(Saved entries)
# # # # # # #
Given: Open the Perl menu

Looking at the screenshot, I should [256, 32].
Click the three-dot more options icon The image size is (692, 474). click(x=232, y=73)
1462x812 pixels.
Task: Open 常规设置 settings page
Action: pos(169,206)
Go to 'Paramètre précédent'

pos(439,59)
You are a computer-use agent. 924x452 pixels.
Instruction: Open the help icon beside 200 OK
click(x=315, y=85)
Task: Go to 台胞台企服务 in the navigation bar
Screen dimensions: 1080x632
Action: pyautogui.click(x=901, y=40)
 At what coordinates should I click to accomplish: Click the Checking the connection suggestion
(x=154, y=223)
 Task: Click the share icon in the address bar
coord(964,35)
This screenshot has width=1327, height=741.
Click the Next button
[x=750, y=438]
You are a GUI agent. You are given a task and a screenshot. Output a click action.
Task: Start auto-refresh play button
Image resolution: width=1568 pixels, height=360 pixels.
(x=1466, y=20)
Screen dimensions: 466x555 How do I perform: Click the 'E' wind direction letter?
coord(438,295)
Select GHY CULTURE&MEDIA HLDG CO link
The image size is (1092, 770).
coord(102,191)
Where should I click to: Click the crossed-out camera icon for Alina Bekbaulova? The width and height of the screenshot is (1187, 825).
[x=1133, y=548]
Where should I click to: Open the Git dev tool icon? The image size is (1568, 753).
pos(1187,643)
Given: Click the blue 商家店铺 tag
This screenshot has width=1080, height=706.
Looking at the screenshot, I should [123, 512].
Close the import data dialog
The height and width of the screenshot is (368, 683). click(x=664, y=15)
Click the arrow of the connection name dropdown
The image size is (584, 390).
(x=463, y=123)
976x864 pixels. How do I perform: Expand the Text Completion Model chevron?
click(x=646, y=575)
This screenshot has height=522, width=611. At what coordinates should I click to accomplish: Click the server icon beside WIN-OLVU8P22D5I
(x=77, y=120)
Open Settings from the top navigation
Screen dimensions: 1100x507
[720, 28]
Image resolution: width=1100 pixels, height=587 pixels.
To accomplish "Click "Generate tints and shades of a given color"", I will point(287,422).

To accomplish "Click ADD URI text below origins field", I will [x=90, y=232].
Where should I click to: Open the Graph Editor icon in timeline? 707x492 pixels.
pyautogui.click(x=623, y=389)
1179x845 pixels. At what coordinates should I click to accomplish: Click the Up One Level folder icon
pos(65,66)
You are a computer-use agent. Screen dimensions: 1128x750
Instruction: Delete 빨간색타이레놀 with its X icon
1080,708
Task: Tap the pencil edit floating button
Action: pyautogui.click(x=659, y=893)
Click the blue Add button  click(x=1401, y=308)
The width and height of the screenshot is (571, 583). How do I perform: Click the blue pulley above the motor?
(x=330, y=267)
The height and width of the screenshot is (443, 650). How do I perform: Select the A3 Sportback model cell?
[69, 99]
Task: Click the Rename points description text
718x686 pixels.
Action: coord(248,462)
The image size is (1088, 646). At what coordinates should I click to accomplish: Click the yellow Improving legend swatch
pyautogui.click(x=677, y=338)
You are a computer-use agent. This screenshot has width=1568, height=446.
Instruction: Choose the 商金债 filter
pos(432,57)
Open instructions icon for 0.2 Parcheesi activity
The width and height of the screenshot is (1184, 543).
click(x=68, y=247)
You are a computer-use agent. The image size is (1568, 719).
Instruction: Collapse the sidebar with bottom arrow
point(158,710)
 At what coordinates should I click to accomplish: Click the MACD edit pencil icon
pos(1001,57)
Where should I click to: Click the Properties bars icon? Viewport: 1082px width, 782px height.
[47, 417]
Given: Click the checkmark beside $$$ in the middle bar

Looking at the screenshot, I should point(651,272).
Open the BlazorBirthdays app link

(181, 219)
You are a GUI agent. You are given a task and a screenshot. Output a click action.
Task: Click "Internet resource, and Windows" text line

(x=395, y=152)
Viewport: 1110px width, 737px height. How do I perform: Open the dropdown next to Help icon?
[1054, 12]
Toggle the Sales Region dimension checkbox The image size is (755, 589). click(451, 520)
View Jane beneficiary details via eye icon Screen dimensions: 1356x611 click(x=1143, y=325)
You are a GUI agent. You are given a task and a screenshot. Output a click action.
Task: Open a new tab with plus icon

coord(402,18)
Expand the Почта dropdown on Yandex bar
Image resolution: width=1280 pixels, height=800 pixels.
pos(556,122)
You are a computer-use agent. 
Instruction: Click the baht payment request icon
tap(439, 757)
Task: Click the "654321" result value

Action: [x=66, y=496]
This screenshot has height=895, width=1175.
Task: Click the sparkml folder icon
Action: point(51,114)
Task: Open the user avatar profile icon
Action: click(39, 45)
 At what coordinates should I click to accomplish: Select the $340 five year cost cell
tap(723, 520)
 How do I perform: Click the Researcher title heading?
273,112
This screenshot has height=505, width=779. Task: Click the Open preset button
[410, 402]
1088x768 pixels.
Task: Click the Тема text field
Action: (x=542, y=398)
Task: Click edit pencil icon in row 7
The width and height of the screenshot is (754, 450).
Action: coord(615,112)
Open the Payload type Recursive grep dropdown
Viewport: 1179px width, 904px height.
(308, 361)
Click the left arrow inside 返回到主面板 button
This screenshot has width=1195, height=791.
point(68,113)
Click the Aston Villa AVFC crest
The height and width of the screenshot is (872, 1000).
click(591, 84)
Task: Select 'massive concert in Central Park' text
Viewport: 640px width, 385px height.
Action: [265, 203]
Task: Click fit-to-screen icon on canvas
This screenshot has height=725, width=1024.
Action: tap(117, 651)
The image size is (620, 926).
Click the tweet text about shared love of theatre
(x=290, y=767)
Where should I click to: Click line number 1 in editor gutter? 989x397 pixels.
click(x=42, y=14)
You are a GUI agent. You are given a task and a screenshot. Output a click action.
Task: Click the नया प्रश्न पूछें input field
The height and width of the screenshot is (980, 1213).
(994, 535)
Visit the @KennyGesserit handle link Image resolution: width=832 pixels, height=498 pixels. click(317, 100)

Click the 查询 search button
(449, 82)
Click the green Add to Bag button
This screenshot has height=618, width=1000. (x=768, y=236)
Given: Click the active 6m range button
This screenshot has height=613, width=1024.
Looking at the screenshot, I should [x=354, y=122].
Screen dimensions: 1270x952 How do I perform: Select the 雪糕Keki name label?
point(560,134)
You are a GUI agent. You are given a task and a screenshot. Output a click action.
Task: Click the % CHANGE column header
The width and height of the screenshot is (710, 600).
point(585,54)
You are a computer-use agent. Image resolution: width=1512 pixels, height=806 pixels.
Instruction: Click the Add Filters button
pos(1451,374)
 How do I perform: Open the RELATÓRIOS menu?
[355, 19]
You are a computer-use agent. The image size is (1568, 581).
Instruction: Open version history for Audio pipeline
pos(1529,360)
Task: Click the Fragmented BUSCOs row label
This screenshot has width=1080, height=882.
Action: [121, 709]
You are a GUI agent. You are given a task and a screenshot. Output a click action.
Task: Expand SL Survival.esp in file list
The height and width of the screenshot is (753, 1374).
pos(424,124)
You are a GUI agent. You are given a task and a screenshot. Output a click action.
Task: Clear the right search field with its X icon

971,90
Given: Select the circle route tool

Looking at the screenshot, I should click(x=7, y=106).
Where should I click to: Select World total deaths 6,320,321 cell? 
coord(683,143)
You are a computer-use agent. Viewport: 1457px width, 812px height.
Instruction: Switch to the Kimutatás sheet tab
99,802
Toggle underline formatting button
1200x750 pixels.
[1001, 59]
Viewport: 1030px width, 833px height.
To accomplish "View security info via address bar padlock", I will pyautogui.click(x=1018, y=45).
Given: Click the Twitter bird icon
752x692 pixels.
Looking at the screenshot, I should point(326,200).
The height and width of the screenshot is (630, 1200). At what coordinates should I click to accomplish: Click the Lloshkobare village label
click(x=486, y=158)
# # # # # # #
- _Instructions for the task_:
Note each line above that contains "will" and copy it out.

- _Solution below_:
To accomplish "Click "Generate tints and shades of a given color"", I will point(287,422).
To accomplish "Click ADD URI text below origins field", I will [x=90, y=232].
To accomplish "View security info via address bar padlock", I will pyautogui.click(x=1018, y=45).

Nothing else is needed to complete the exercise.